Un tour du monde en avion, mais sans une goutte de kérosène. Voilà le défi que Bertrand Piccard et André Borschberg se sont promis de relever il y a maintenant 17 ans. Un rêve en train de devenir réalité puisque les deux pilotes se relaient depuis 2015 à bord d’un avion uniquement propulsé à l’énergie solaire. Parti d’Abu Dhabi aux Émirats arabes unis en mars 2015, le Solar Impulse 2 a atterri dans la Silicon Valley en Californie le 24 avril, bouclant ainsi sa traversée du Pacifique. 
Les 17 248 cellules photovoltaïques qui recouvrent les ailes et l’aileron de l’avion fournissent suffisamment d’énergie pour alimenter les moteurs et recharger les batteries.

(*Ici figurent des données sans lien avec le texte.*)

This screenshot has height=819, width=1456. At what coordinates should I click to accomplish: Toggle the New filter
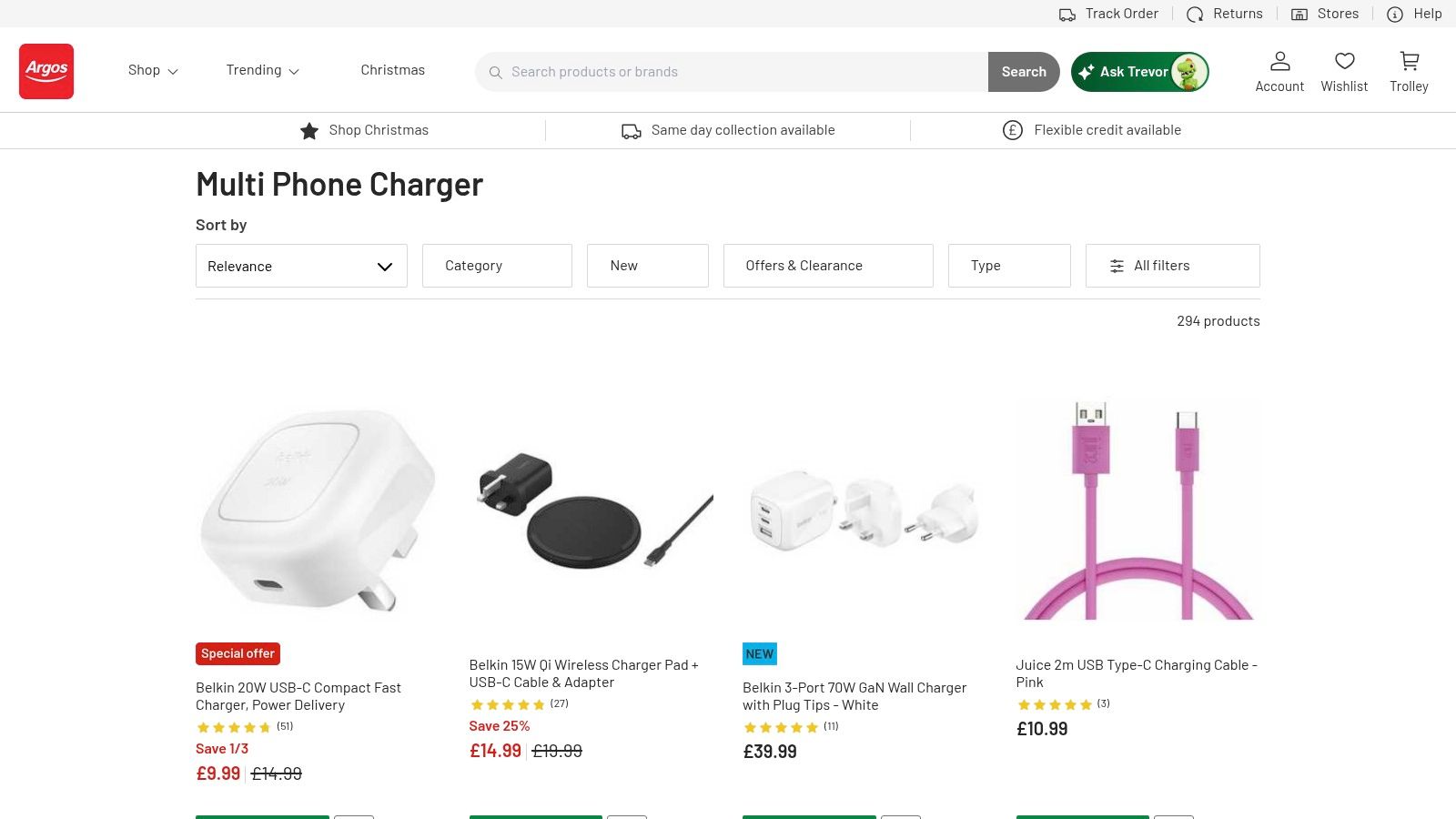pyautogui.click(x=647, y=266)
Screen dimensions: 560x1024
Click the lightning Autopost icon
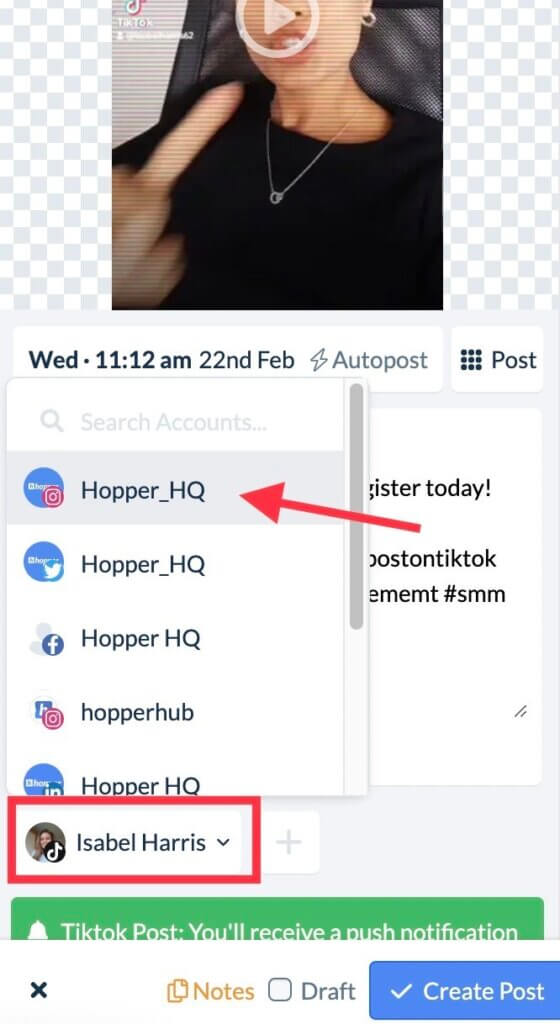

De jour, l’appareil vole en haute altitude pour emmagasiner un maximum d’électricité. La nuit, il redescend jusqu’à 1000 mètres et plane grâce à l’énergie stockée durant la journée. Ce fonctionnement permet à l’avion de progresser à la vitesse de croisière maximum de 120 km/h. Pour rallier Hawaï à la côte ouest des États-Unis, Bertrand Piccard a eu besoin de 62 heures de vol. Par comparaison, il en a fallu seulement 18 à Amelia Earhart pour effectuer le même trajet en 1935. 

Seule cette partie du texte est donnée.